Selasa, 28 Oktober 2014

Mereka yang Tetap Ada



            Satu lagi kisah haru di perantauan kutulis agar tidak terkikis oleh waktu. Sebuah kisah di penghujung Mei. Kisah yang menguji persahabatan. Kisah tentang kebaikan mereka yang tetap ada saat aku terpuruk. Kisah yang akan aku ingat selamanya. Sengaja aku tulis waktu Hari Raya Idul Qurban untuk mengenang pengorbanan teman-temanku demi aku. Kalaupun pada akhirnya ini diposting sekarang, itu karena ada kendala. Kendala menyelesaikan laporan dulu. Hahaha.

         Malam itu, waktu sudah menunjukkan pukul tujuh lewat. Sebagian dari kita telah meninggalkan ruangan kantor. Maklum, itu adalah hari Jumat. Hari di mana sebagian besar karyawan mengakhiri kerjanya dalam seminggu.

           Meninggalkan ruangan tak berarti langsung pulang ke rumah atau kos masing-masing. Tak sedikit yang memilih nongkrong dulu di lobi atau di warung kopi. Menikmati waktu-waktu yang tersisa sebelum libur di esok hari.

         Aku yang semula di ruangan pun menyusul ke depan. Ke warung kopi tepatnya. Warung kopi sederhana dengan sebuah gerobak dan tenda kecil yang disokong dua bilah bambu. Di bawahnya ada bangku panjang untuk para penikmat kopi.
_____
**TUGAS SINGKAT**
Terjemahkan kalimat "Malam itu, waktu sudah menunjukkan pukul tujuh lewat." dari kisah tentang persahabatan di perantauan di atas ke dalam bahasa Inggris.

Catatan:
_____
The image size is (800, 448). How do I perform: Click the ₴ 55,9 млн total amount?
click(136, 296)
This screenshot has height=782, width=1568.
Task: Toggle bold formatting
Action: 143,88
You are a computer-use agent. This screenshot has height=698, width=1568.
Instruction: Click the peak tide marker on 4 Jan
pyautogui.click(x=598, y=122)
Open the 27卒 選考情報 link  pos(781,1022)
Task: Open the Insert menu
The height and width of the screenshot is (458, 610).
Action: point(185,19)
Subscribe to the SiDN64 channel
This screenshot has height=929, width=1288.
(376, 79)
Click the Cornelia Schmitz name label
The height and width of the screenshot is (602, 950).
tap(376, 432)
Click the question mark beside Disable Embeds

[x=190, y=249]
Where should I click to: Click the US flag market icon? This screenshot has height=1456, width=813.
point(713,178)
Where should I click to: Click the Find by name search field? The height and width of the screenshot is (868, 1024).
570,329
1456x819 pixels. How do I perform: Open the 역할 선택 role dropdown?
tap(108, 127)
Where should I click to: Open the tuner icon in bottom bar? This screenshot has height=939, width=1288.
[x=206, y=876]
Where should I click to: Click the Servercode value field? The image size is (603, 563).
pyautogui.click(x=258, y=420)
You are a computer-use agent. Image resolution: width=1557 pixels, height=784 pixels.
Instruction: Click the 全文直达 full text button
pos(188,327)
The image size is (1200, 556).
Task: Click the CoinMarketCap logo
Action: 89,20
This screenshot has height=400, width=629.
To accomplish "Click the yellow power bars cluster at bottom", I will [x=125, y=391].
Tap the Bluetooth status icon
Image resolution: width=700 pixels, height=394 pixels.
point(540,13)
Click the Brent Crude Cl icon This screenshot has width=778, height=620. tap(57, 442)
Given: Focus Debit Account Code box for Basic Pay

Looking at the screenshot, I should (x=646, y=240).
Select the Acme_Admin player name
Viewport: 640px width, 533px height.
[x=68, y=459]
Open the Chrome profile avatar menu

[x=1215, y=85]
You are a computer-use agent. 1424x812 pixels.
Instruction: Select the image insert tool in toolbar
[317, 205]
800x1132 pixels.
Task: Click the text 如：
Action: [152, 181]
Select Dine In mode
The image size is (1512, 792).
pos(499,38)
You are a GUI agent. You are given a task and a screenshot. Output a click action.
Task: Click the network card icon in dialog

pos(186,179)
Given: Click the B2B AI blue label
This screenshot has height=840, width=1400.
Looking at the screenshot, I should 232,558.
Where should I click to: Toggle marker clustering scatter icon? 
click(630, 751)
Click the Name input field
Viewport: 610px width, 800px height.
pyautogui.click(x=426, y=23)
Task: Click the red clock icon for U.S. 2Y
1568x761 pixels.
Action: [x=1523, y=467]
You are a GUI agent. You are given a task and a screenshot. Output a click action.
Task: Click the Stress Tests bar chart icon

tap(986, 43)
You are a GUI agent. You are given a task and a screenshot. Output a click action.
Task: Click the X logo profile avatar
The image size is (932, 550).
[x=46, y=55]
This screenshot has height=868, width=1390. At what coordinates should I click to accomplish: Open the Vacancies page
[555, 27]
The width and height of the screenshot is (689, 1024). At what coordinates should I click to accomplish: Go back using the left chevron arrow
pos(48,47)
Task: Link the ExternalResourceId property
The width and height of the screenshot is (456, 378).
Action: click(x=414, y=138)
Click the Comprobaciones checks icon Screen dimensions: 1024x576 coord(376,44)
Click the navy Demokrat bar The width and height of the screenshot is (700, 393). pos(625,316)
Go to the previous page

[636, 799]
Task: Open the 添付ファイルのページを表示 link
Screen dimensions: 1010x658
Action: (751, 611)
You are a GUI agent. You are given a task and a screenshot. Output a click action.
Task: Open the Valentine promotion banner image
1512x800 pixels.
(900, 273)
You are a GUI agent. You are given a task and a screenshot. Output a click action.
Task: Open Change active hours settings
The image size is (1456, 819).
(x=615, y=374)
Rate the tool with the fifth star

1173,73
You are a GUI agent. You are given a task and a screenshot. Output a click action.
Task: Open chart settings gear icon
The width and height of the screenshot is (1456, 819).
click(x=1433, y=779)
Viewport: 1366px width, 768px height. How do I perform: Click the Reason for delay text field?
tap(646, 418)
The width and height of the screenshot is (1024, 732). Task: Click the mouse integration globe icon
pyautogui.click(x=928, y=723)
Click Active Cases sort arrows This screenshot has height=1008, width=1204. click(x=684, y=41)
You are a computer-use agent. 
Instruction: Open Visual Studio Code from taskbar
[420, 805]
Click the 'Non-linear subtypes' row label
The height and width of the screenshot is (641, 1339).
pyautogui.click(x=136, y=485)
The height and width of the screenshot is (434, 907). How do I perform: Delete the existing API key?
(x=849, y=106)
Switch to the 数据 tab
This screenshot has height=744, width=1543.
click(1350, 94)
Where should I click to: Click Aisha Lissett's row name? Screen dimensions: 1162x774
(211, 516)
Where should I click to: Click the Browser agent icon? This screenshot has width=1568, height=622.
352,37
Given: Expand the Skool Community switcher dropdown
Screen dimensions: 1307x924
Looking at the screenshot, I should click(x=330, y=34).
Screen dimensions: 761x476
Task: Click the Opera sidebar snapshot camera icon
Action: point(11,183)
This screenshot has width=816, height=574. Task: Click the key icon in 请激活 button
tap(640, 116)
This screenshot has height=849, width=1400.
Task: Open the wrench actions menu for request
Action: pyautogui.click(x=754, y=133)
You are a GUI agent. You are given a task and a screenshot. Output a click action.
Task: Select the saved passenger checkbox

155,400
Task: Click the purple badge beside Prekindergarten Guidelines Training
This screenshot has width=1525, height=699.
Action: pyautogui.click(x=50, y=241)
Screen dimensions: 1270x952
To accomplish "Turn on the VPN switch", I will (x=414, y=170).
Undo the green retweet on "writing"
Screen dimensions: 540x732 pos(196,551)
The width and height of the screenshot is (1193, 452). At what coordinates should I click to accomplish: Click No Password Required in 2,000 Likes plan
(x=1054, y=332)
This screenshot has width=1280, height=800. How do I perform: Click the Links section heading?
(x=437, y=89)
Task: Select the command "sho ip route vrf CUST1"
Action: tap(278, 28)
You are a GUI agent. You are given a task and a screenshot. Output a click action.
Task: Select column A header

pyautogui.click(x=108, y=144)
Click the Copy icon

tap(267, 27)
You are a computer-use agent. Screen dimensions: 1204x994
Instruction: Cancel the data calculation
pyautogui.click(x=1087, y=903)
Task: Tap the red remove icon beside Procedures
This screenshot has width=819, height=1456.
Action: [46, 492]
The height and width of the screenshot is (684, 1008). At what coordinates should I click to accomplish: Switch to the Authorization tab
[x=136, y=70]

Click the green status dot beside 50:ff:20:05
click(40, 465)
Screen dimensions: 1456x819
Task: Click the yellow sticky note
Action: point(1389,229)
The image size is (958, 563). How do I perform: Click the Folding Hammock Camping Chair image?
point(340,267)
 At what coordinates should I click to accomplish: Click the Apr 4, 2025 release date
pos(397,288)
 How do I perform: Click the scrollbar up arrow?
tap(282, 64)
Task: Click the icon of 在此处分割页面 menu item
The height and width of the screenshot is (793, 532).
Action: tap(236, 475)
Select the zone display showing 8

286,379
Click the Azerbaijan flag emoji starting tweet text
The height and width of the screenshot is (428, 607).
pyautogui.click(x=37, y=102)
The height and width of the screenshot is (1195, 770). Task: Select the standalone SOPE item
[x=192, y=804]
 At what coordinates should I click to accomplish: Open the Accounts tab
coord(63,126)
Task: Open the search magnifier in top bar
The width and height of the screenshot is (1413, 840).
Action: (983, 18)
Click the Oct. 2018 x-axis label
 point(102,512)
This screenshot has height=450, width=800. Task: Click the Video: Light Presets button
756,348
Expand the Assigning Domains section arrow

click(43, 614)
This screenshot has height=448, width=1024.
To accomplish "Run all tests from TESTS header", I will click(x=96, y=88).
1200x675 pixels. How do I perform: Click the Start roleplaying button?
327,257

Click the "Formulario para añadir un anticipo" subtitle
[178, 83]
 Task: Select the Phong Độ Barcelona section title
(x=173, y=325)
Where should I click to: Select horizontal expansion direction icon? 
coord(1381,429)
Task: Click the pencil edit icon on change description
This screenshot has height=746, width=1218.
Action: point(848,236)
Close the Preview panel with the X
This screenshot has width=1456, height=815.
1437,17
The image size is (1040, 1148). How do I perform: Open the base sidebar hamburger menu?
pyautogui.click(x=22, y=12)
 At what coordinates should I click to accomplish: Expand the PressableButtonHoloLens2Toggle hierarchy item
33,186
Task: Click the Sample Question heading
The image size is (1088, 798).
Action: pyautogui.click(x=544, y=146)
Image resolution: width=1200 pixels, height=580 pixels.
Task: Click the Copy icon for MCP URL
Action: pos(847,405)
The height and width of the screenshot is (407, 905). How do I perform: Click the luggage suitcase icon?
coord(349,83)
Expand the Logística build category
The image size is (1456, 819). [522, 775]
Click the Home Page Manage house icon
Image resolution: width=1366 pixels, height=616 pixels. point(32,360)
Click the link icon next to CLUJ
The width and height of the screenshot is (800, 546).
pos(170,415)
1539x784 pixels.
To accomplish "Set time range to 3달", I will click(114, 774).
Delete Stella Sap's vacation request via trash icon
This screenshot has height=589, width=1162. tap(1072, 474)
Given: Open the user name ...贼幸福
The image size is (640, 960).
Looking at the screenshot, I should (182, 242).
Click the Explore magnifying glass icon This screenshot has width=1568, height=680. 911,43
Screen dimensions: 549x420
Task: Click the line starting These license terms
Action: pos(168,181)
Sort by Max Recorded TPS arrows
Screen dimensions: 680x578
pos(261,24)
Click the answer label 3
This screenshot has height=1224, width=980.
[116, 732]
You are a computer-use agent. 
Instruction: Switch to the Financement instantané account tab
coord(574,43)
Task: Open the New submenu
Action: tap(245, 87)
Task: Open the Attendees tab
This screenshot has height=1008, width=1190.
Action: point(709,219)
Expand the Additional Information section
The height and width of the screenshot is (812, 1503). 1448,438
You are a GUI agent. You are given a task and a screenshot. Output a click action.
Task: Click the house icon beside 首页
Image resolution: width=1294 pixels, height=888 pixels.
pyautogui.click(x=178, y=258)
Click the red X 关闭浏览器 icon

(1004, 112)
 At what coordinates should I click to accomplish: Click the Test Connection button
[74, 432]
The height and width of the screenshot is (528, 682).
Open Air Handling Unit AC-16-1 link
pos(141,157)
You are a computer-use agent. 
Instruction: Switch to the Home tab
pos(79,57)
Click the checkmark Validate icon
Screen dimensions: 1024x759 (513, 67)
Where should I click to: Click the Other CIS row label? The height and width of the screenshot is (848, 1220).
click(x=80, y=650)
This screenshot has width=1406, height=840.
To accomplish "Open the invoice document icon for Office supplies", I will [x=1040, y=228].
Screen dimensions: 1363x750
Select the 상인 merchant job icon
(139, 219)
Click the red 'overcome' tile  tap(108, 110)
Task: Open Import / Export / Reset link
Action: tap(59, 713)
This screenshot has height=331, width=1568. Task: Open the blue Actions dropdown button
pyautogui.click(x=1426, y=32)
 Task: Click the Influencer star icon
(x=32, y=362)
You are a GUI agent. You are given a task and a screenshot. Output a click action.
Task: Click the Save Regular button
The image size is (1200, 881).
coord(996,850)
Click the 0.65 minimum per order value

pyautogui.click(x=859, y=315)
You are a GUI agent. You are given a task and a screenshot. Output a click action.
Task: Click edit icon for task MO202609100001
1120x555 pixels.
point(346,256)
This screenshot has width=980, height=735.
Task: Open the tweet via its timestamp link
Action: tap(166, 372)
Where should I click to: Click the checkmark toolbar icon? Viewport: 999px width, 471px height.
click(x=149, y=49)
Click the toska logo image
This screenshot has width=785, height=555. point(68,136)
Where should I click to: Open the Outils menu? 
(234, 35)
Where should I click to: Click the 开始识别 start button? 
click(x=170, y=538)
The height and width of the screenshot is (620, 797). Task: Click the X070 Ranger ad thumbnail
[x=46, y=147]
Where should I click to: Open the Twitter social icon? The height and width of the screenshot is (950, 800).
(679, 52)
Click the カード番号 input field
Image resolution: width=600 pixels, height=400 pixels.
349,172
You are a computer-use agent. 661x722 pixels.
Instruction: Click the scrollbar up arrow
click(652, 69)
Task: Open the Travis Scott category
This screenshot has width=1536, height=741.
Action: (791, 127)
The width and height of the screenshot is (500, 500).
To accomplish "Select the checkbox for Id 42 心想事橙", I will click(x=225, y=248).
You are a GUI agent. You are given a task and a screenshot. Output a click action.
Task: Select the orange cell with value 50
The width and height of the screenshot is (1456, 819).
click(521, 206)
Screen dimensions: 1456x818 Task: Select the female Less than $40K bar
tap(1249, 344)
_____
**HASIL**
That night, it was already past seven o'clock.